Attorneys for the widow of Bud Yorkin, producer of such television series as “All in the Family,” “Good Times” and “Maude,” say a verbally abusive process server tried and failed to serve a lawsuit brought by the producer’s oldest daughter that alleges elder abuse by her stepmother.
Nicole Yorkin alleges in a lawsuit filed July 5 in Los Angeles Superior Court that Cynthia Sikes Yorkin convinced her husband before he died to amend the family trust and deprive the plaintiff of a beloved painting. Cynthia Yorkin, 62, played Dr. Annie Cavanero on the “St. Elsewhere” television series.
But in court papers filed last Friday, lawyers for Cynthia Yorkin allege Nicole Yorkin’s court papers falsely state that her stepmother was personally served with her complaint and a summons. The defense lawyers state that a process server went to the defendant’s Los Angeles home on July 11 and did not encounter Cynthia Yorkin, but instead the actress’ assistant, Chelsey Thomas.
In a sworn statement, Thomas says her boss had been out of the country since June 24. She says she was working in her office in the home when a man at the front gate rang the bell and said he had a package for Cynthia Yorkin.
“As I wasn’t expecting any packages, I cautiously cracked the door to see what this man was doing,” Thomas says. “Mrs. Yorkin is a celebrity and is sometimes the target of unwanted attention at inappropriate times.”
Thomas says she told the man that Cynthia Yorkin was not present and that she was not authorized to accept documents on her behalf.
The man responded, “I don’t really care” and said “you have been served by Nicole Yorkin,” Thomas says. “As I closed the door, he threw the papers at the door, causing them to fly everywhere,” according to Thomas.
The defense attorneys’ court papers include copies of photos taken of the papers scattered about the grounds.
Thomas says she gathered the documents, told the man again that she could not accept papers on her boss’ behalf and left the papers on his car.
“He then started getting very upset and aggressive towards me,” Thomas says. “He grabbed the papers and threw them in the bushes in a very angry and aggressive manner.”
Thomas further says she was “scared by how angry he had become” and closed the front gate.
“The process server continued with his aggressive behavior and yelling vulgarities at me,” Thomas says.
She says she told the man she was recording what happened to show the police, but that he “then got in his car and sped off.”
A hearing on the defense motion to quash service is scheduled Nov. 30 before Judge Robert Hess.
Bud Yorkin, a former partner of producer Norman Lear, died in August 2015 at age 89 while suffering from dementia, according to court papers filed by Nicole Yorkin, who was co-executive producer of the AMC/Netflix drama “The Killing.”

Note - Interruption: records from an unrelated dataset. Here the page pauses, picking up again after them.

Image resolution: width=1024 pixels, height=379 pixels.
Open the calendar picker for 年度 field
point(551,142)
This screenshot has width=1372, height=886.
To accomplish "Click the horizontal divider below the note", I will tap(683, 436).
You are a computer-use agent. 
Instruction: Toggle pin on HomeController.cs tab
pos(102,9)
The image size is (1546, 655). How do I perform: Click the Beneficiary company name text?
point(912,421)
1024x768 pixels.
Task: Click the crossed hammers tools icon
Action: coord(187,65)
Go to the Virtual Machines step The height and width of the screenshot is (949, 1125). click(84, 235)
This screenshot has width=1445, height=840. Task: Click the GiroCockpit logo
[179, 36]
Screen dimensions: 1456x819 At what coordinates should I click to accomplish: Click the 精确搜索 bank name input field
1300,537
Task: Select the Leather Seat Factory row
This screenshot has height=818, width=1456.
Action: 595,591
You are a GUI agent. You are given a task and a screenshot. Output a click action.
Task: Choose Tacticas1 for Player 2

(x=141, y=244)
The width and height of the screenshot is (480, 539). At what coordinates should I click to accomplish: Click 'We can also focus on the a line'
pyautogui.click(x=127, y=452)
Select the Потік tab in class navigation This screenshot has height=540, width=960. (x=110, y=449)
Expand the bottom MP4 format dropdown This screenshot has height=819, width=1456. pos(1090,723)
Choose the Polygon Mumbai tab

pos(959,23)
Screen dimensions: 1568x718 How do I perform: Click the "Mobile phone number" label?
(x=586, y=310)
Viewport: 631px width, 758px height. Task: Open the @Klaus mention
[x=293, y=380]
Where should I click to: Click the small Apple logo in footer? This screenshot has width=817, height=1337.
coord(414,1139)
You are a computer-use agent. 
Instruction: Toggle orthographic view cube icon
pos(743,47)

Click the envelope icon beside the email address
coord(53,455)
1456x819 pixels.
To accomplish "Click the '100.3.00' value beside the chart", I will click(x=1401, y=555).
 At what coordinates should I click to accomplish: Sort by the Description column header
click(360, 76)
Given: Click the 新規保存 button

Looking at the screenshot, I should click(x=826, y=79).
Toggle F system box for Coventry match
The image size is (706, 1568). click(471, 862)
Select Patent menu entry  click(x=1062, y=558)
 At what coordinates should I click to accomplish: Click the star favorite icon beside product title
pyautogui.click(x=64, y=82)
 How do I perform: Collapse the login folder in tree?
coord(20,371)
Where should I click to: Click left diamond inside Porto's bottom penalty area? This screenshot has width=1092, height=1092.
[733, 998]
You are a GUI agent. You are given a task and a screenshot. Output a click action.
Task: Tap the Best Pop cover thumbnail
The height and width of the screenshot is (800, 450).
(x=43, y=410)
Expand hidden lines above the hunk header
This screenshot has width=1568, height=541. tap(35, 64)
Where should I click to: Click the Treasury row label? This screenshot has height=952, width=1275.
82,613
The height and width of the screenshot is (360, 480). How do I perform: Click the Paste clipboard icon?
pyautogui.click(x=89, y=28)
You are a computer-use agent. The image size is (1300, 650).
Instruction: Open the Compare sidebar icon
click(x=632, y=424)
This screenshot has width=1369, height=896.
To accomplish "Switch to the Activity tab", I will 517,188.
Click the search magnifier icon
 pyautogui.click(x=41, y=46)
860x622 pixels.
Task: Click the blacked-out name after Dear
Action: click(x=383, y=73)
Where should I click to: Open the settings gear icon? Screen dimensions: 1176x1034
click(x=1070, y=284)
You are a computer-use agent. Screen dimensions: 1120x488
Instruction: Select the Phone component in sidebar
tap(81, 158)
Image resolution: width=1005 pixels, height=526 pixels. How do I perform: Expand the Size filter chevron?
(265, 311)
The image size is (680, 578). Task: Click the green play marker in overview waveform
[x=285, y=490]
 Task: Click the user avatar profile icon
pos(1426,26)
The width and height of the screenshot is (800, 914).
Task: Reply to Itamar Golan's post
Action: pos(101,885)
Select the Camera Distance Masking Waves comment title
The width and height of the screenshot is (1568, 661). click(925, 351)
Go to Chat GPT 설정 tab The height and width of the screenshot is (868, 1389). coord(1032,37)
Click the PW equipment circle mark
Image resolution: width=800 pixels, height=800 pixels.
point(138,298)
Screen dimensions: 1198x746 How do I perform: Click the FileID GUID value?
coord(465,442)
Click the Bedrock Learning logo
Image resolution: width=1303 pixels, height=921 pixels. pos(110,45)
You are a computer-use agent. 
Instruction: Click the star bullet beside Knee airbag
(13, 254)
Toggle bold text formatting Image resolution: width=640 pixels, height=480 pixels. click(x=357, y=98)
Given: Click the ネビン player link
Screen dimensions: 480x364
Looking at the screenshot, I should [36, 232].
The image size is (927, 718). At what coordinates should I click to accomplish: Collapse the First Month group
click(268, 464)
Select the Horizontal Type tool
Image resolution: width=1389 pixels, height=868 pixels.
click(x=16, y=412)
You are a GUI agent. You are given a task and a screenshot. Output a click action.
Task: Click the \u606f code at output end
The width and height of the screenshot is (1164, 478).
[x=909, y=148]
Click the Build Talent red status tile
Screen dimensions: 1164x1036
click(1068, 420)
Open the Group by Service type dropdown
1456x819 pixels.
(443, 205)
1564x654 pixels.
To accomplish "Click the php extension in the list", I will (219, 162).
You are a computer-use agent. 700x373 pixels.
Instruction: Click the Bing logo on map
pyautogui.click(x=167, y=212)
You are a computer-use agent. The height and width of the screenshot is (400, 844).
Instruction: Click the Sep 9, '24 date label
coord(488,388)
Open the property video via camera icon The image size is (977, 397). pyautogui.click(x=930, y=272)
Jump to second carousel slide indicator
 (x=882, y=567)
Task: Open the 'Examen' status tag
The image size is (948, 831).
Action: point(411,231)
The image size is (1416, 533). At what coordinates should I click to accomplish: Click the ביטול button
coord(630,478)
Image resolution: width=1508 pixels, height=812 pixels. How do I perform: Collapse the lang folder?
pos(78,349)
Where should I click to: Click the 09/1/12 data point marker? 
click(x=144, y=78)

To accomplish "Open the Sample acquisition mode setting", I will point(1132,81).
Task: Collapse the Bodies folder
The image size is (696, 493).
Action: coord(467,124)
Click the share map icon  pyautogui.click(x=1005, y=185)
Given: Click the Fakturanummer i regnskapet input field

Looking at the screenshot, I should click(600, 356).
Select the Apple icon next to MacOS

Nicole Yorkin and her brother, David, were born during their father’s marriage to his first wife, women’s rights advocate Peg Yorkin.
Their father remarried in 1989 and had two other children with their stepmother.
Bud Yorkin, an avid art collector, told Nicole and David in 1985 that he wanted to leave them a painting of their choosing when he died, the suit states.
Nicole Yorkin says she chose a Hans Hofmann painting dubbed “Landscape.”
Bud Yorkin began developing dementia in 2008 and his condition deteriorated to the point that he was unable to give a speech he prepared three years later noting his son David’s 50th birthday, the suit states. He was placed into a professional care facility in 2013 and remained there until his death.
The producer amended the family trust numerous times after establishing it in 1987, but it was the 15th amendment in January 2012 that deleted a paragraph distributing the Hofmann painting to his eldest daughter, her suit states. By the trust’s remaining terms, her stepmother received the painting instead, according to the suit.
The plaintiff alleges Cynthia Yorkin convinced her husband to amend the trust and grant her the Hofmann painting at a time when his mental capacity had deteriorated.